I realize now, because I am (let’s be honest) not overly original, that lots of patients have doctors who don’t believe them.

From talking to some of my friends I’ve learned many of the people I know and love are dealing with symptoms that are going ignored but these doctors, because they aren’t trained to believe their patients.

I wish I had the opportunity to learn from teachers, who teach doctors, how to Doc, because honestly, I don’t think they’re doing it right.

It’s bad enough that for decades of my life, I was raped and abused, tortured, and traumatized, and that now I live with PTSD, anxiety, and depression, due to what was done to me.

Having to be told over and over again by the same Black doctor I thought would be different, that he doesn’t believe me is incredibly frustrating.

How do I move forward when I am constantly stuck having to prove that I was raped by truly horrible and evil people? How do I get healthy if I can’t get past the need to constantly prove myself, and how do I stop having to prove myself if folks won’t just accept that women do not lie about being raped.

We don’t fucking have to. Everyone in the world knows what the statistics are.

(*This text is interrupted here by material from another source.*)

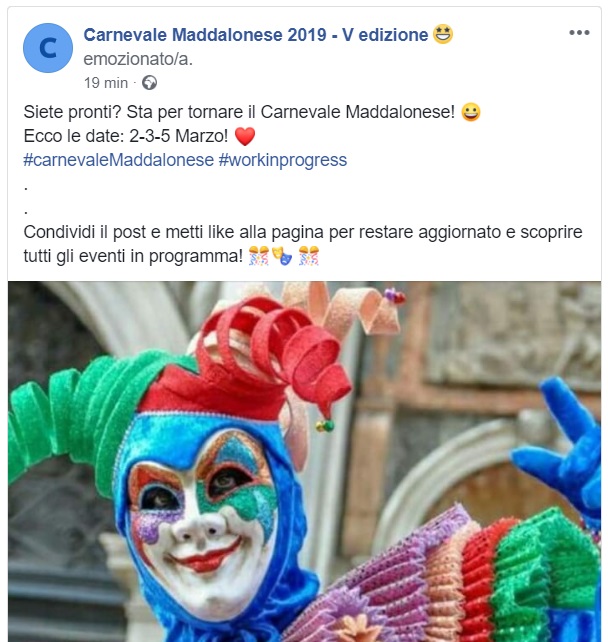The image size is (608, 642).
Task: Open the carnival jester mask photo
Action: point(304,461)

Canada has been designated by the United Nations as being a danger to women of color, including but not limited to Black, Brown, and Indigenous women.

Disabled and trans women are some of the most under-represented women in world media, and we know this by the statistics that Canada releases every single year.

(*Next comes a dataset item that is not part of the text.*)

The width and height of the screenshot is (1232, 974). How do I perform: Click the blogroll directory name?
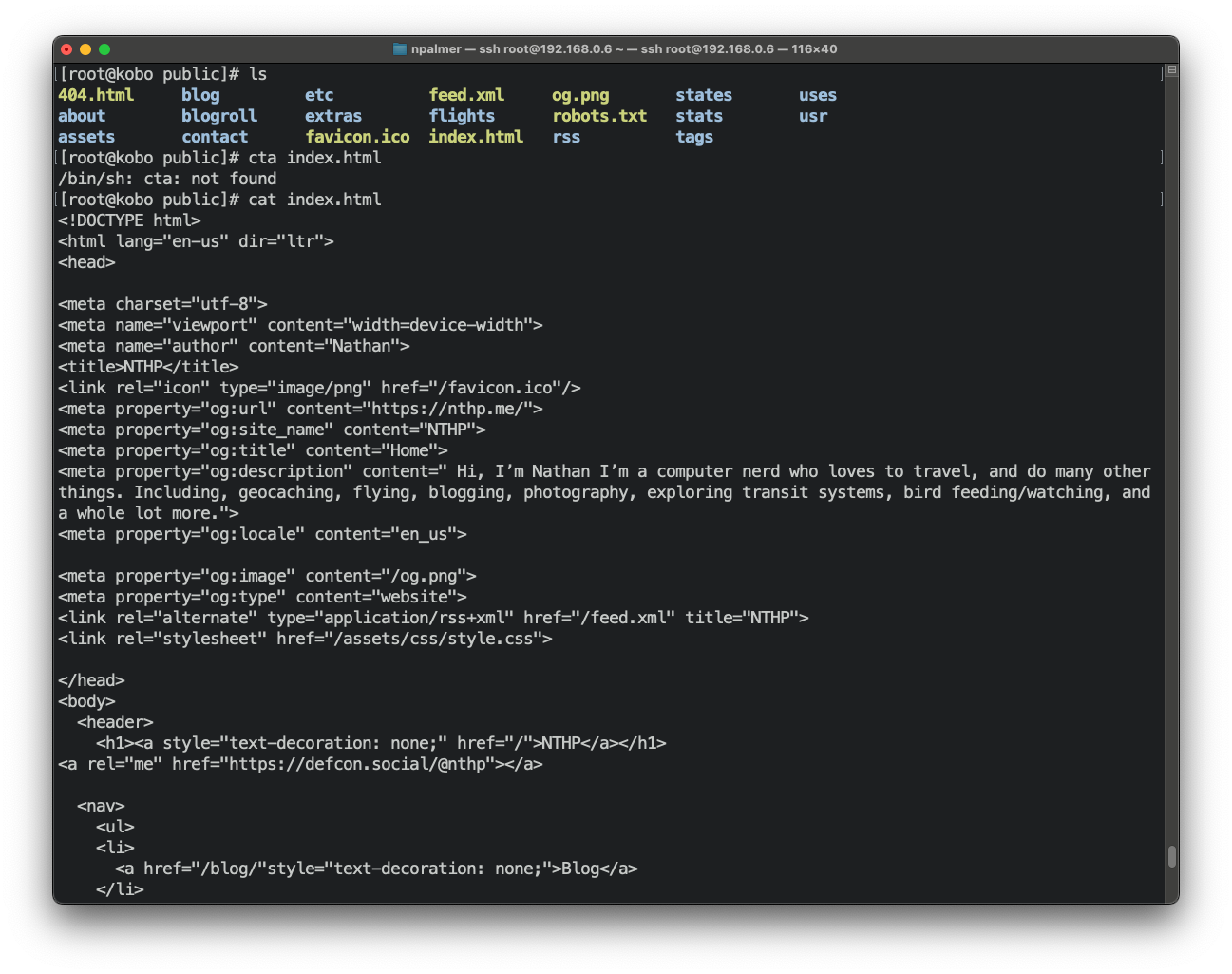pyautogui.click(x=219, y=116)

So to tell a woman / non-binary person, that they are not believed in a space that is supposed to be safe for them to heal, all you do is rip open the bandaid and force them to deal with the pain of being abused all over again.

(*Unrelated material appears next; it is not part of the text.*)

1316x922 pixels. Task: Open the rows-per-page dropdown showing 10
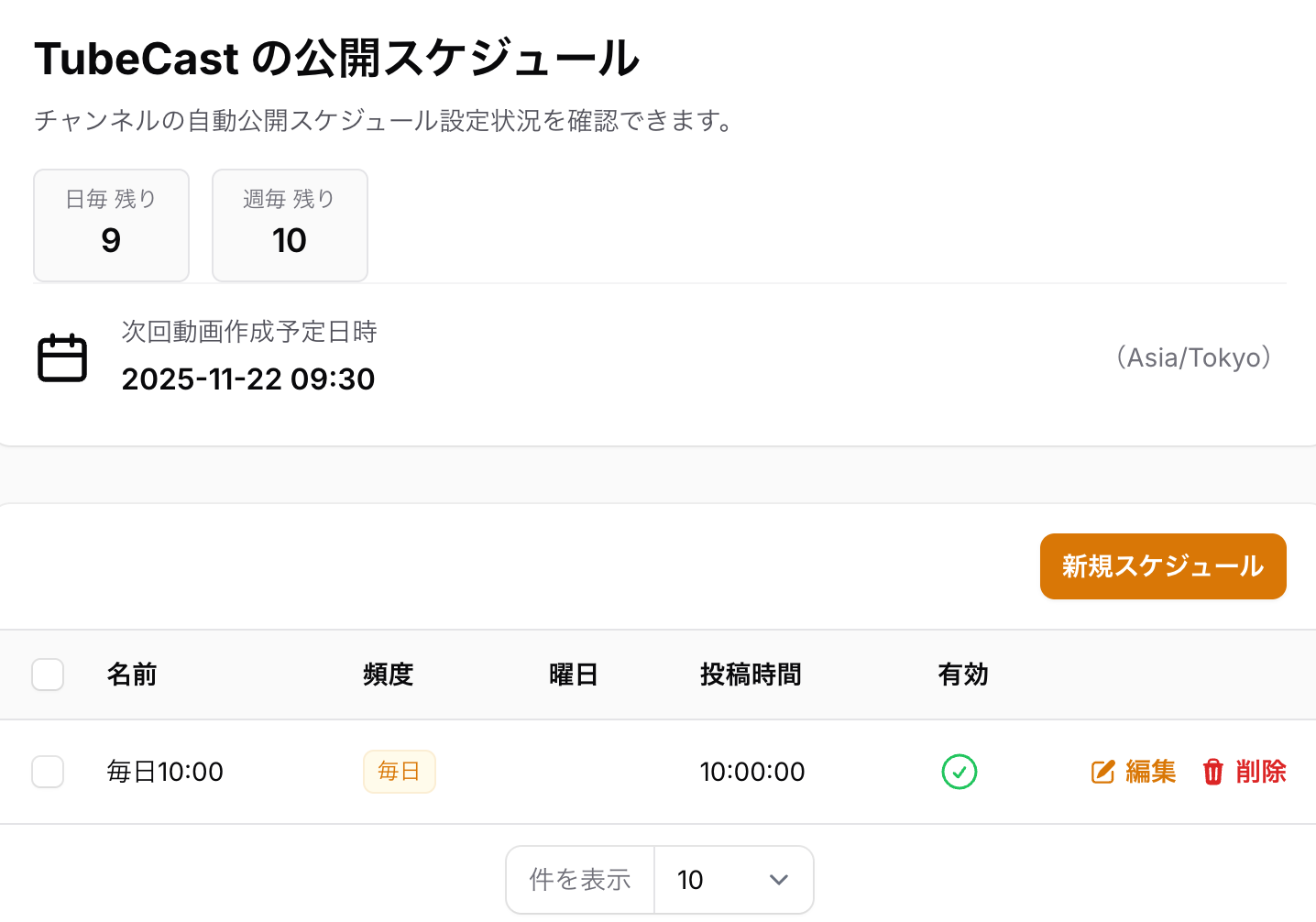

I talked to my one friend who I claim deals with idiots daily, and her advice was to remind the doctor that I am supposed to be in a place of healing, and his continual disbelief is not helping me move past what was done to me so that I can heal and be strong enough to return to work.

One of my goals for next year is to attend business school. It’s something that I’ve always wanted and always been too afraid to do because I was afraid I would fail. Now I’m more afraid that I’ll die before I get the chance to finish school and do something that matters with my life.

Yes, I’ve done a lot to help others, but at this stage in my life, like many of you, the journey has to be about protecting and healing myself, so that I can move forward.

If I can’t have a doctor who’s going to believe me, then it might be time to explore my legal options when it comes to my mental health.